** Opening Dataset excerpts block **
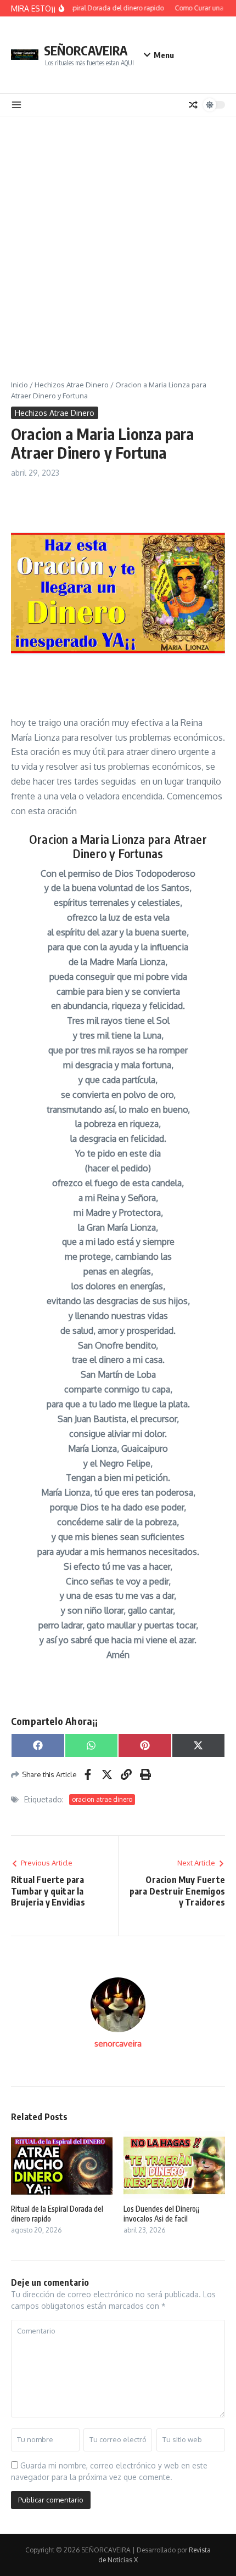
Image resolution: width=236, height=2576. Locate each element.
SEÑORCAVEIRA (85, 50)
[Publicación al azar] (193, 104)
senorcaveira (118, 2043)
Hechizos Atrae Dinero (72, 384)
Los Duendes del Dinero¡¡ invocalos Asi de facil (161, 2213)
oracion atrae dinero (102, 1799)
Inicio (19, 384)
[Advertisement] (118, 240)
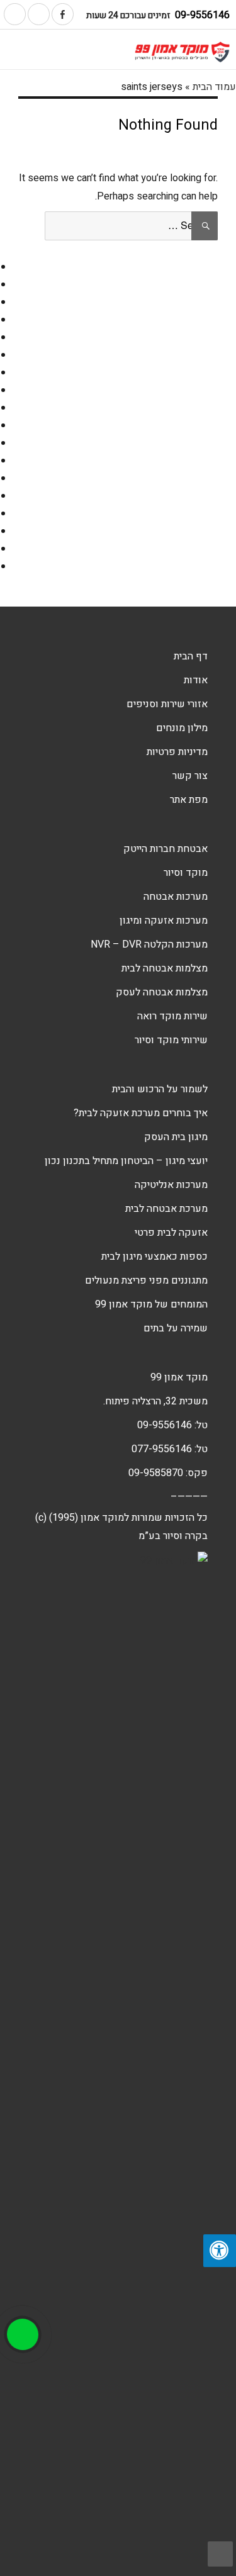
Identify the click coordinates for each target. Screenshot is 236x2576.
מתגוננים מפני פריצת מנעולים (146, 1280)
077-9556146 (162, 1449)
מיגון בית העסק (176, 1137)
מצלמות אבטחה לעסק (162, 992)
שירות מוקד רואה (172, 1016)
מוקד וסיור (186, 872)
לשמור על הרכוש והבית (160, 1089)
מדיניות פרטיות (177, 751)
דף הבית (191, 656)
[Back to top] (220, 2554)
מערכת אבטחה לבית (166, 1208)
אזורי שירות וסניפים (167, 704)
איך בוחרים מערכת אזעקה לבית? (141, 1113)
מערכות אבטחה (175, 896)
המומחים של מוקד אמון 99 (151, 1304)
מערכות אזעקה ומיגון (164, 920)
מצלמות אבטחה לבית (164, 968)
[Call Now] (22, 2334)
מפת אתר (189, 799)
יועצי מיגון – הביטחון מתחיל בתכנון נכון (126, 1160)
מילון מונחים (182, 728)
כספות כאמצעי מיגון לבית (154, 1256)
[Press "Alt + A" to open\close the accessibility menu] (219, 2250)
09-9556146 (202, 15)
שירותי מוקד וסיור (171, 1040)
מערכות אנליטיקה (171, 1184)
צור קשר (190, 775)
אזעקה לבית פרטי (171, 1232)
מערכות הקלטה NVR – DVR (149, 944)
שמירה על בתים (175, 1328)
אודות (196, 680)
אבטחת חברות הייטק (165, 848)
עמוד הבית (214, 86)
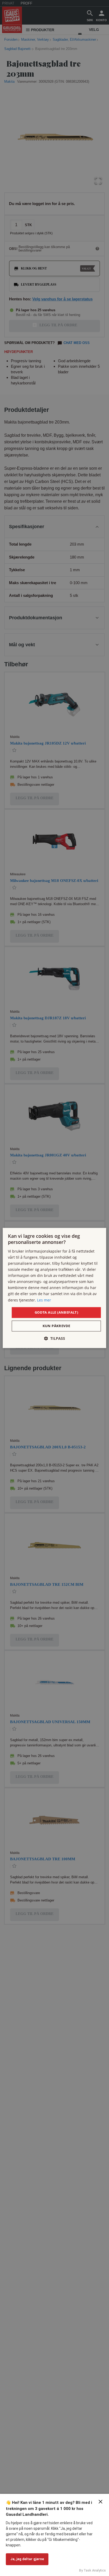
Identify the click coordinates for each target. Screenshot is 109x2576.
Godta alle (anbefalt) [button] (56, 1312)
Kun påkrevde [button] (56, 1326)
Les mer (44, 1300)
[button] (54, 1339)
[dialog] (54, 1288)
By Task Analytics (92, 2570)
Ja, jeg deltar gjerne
** Closing Dataset excerpts block **
• [Task] In the entries above, find the line holding "מערכת אבטחה לבית (166, 1208)" and the line holding "עמוד הבית (214, 86)", then retype exactly those two lines and every line between them, and nothing else.

• [Task solution]
מערכת אבטחה לבית (166, 1208)
אזורי שירות וסניפים (167, 704)
איך בוחרים מערכת אזעקה לבית? (141, 1113)
מערכות אבטחה (175, 896)
המומחים של מוקד אמון 99 (151, 1304)
מערכות אזעקה ומיגון (164, 920)
מצלמות אבטחה לבית (164, 968)
[Call Now] (22, 2334)
מפת אתר (189, 799)
יועצי מיגון – הביטחון מתחיל בתכנון נכון (126, 1160)
מילון מונחים (182, 728)
כספות כאמצעי מיגון לבית (154, 1256)
[Press "Alt + A" to open\close the accessibility menu] (219, 2250)
09-9556146 (202, 15)
שירותי מוקד וסיור (171, 1040)
מערכות אנליטיקה (171, 1184)
צור קשר (190, 775)
אזעקה לבית פרטי (171, 1232)
מערכות הקלטה NVR – DVR (149, 944)
שמירה על בתים (175, 1328)
אודות (196, 680)
אבטחת חברות הייטק (165, 848)
עמוד הבית (214, 86)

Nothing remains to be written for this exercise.